Durch die vielen Instrumente blieb nicht mehr viel Platz im Flugzeug, nur jeweils vier Personen konnten mitfliegen. Curtius übernahm die Flugplanung vom Boden aus. Sehr lang waren die Tage aber für alle. Bevor es in Manaus losging zu einem Zehn-Stunden-Flug, war ein vierstündiger Vorlauf erforderlich, um die Geräte zu prüfen und vorzubereiten. Im Anschluss an den Flug folgten zwei Stunden Nachbereitung. Um das Pensum zu stemmen, arbeiteten die Forschenden in zwei Schichten und legten zwischendurch auch Tage am Boden ein. Insgesamt absolvierten sie 143 Flugstunden, einige davon in der Nacht.

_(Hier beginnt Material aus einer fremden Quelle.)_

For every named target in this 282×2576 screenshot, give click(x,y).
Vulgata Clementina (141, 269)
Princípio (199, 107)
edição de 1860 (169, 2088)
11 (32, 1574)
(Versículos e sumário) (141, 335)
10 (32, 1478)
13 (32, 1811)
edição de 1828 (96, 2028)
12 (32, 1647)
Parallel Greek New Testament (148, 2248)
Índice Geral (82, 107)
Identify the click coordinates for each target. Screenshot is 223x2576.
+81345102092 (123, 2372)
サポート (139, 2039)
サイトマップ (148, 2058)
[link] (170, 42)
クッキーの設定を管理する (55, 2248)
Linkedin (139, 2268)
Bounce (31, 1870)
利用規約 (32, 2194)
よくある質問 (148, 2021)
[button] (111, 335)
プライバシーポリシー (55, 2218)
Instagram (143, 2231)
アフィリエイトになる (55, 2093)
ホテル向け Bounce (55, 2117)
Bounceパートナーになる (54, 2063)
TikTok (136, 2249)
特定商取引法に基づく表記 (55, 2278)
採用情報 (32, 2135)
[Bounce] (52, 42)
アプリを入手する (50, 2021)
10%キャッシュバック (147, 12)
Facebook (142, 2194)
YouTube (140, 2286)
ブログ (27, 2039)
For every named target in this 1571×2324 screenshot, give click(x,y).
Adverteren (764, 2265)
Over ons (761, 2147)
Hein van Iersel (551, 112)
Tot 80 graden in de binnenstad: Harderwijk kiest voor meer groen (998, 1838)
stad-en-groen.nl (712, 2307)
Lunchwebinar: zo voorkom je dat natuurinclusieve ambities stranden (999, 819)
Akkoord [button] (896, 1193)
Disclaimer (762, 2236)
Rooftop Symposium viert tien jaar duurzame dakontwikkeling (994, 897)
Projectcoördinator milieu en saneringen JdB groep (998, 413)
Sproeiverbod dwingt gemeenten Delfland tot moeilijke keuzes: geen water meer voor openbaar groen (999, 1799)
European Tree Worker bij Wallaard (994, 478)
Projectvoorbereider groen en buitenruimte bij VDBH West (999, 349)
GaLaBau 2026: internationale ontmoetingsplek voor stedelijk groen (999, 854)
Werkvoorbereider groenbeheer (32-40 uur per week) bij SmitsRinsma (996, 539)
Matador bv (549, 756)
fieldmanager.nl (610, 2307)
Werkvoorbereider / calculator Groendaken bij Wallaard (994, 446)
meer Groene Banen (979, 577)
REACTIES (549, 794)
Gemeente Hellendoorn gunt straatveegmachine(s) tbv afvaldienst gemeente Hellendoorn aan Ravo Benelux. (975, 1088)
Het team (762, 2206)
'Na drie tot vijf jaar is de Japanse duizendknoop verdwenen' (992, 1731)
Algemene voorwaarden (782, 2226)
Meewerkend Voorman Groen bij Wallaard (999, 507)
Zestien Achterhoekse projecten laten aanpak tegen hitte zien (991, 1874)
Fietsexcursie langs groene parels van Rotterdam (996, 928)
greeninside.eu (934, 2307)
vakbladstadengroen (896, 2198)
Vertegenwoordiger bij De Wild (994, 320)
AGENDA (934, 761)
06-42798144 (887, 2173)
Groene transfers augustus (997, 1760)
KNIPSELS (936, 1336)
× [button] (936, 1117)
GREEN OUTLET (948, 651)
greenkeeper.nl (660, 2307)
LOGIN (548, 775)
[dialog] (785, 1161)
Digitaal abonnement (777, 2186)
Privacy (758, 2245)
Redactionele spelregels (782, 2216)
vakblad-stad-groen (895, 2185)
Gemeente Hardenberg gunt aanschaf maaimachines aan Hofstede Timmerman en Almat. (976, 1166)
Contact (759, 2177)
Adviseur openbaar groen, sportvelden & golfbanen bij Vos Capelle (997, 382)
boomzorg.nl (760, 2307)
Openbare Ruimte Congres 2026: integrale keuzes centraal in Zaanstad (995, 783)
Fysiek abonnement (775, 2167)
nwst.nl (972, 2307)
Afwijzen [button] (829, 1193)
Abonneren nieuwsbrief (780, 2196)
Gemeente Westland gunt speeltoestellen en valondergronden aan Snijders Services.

Die Messdaten werden über Jahre hinweg neue Erkenntnisse liefern.
Professor Dr. Jos Lelieveld, Max-Planck-Institut für Chemie

 Ein Fokus waren Gewitter, die es in der Regenzeit im Amazonasgebiet nahezu jeden Tag gibt. Mit Unterstützung brasilianischer Meteorologen gab es jeden Morgen ein Wetter-Briefing, sodass das Flugzeug gezielt in Gewitterwolken hineingesteuert werden konnte. Dort gibt es sehr starke Aufwinde. Wie in einem Aufzug werden dabei Partikel aus Spurengasen, die der Regenwald ausstößt, hochgepumpt. „Für diesen 'Outflow' haben wir uns besonders interessiert“, sagt Curtius. In der Atmosphäre verändern sich die Partikel chemisch und werden damit zu sogenannten Kondensationskeimen. Diese sind nötig, damit sich Regentropfen bilden können. Für das Verständnis der Biosphäre Regenwald ist das von großer Bedeutung.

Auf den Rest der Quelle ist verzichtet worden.